TASK REQUIREMENTS:
Return each of the entries below word for word, with nothing added, dropped, or changed.

SUPPLIED ENTRIES:
## START
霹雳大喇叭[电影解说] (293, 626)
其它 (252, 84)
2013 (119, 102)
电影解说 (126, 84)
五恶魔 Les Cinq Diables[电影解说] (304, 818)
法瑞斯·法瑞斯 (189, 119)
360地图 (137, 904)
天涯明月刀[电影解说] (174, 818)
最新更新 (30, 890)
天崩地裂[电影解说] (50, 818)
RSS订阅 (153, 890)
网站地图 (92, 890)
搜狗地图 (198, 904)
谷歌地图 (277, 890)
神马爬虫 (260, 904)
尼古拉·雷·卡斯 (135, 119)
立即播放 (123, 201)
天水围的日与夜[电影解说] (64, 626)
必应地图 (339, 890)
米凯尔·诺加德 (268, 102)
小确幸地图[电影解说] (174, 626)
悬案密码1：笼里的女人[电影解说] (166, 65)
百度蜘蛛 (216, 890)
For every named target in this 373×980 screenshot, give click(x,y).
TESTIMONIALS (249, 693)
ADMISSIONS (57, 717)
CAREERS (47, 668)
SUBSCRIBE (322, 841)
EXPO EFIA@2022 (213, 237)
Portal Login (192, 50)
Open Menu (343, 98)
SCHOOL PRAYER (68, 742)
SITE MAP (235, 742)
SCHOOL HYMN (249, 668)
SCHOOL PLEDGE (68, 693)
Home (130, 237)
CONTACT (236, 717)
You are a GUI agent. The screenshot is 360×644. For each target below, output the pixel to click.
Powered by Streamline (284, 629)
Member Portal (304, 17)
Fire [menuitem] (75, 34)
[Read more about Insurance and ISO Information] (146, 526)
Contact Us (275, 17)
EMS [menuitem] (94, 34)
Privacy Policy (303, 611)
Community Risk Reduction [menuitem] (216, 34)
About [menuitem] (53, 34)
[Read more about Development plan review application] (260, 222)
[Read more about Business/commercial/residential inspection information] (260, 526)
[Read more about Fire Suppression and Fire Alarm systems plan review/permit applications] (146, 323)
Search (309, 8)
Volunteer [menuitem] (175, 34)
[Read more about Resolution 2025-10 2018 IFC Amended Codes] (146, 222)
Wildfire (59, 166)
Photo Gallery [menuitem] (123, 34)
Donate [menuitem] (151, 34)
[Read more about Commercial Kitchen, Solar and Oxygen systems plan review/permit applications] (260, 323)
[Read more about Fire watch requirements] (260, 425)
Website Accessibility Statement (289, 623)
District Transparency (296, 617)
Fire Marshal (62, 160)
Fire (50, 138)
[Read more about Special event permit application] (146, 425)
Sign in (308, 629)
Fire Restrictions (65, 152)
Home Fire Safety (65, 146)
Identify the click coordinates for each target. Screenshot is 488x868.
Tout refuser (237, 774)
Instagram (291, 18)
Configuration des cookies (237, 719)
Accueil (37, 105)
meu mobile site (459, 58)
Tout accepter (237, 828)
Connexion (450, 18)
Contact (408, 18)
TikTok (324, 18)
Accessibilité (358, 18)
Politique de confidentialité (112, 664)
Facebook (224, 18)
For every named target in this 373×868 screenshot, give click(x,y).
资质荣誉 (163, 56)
## END
ANSWER IN FULL:
霹雳大喇叭[电影解说] (293, 626)
其它 (252, 84)
2013 (119, 102)
电影解说 (126, 84)
五恶魔 Les Cinq Diables[电影解说] (304, 818)
法瑞斯·法瑞斯 (189, 119)
360地图 (137, 904)
天涯明月刀[电影解说] (174, 818)
最新更新 (30, 890)
天崩地裂[电影解说] (50, 818)
RSS订阅 (153, 890)
网站地图 (92, 890)
搜狗地图 (198, 904)
谷歌地图 (277, 890)
神马爬虫 (260, 904)
尼古拉·雷·卡斯 (135, 119)
立即播放 (123, 201)
天水围的日与夜[电影解说] (64, 626)
必应地图 (339, 890)
米凯尔·诺加德 (268, 102)
小确幸地图[电影解说] (174, 626)
悬案密码1：笼里的女人[电影解说] (166, 65)
百度蜘蛛 (216, 890)
For every named target in this 373×980 screenshot, give click(x,y).
TESTIMONIALS (249, 693)
ADMISSIONS (57, 717)
CAREERS (47, 668)
SUBSCRIBE (322, 841)
EXPO EFIA@2022 (213, 237)
Portal Login (192, 50)
Open Menu (343, 98)
SCHOOL PRAYER (68, 742)
SITE MAP (235, 742)
SCHOOL HYMN (249, 668)
SCHOOL PLEDGE (68, 693)
Home (130, 237)
CONTACT (236, 717)
You are a GUI agent. The screenshot is 360×644. For each target below, output the pixel to click.
Powered by Streamline (284, 629)
Member Portal (304, 17)
Fire [menuitem] (75, 34)
[Read more about Insurance and ISO Information] (146, 526)
Contact Us (275, 17)
EMS [menuitem] (94, 34)
Privacy Policy (303, 611)
Community Risk Reduction [menuitem] (216, 34)
About [menuitem] (53, 34)
[Read more about Development plan review application] (260, 222)
[Read more about Business/commercial/residential inspection information] (260, 526)
[Read more about Fire Suppression and Fire Alarm systems plan review/permit applications] (146, 323)
Search (309, 8)
Volunteer [menuitem] (175, 34)
[Read more about Resolution 2025-10 2018 IFC Amended Codes] (146, 222)
Wildfire (59, 166)
Photo Gallery [menuitem] (123, 34)
Donate [menuitem] (151, 34)
[Read more about Commercial Kitchen, Solar and Oxygen systems plan review/permit applications] (260, 323)
[Read more about Fire watch requirements] (260, 425)
Website Accessibility Statement (289, 623)
District Transparency (296, 617)
Fire Marshal (62, 160)
Fire (50, 138)
[Read more about Special event permit application] (146, 425)
Sign in (308, 629)
Fire Restrictions (65, 152)
Home Fire Safety (65, 146)
Identify the click coordinates for each target. Screenshot is 488x868.
Tout refuser (237, 774)
Instagram (291, 18)
Configuration des cookies (237, 719)
Accueil (37, 105)
meu mobile site (459, 58)
Tout accepter (237, 828)
Connexion (450, 18)
Contact (408, 18)
TikTok (324, 18)
Accessibilité (358, 18)
Politique de confidentialité (112, 664)
Facebook (224, 18)
For every named target in this 373×868 screenshot, give click(x,y).
资质荣誉 (163, 56)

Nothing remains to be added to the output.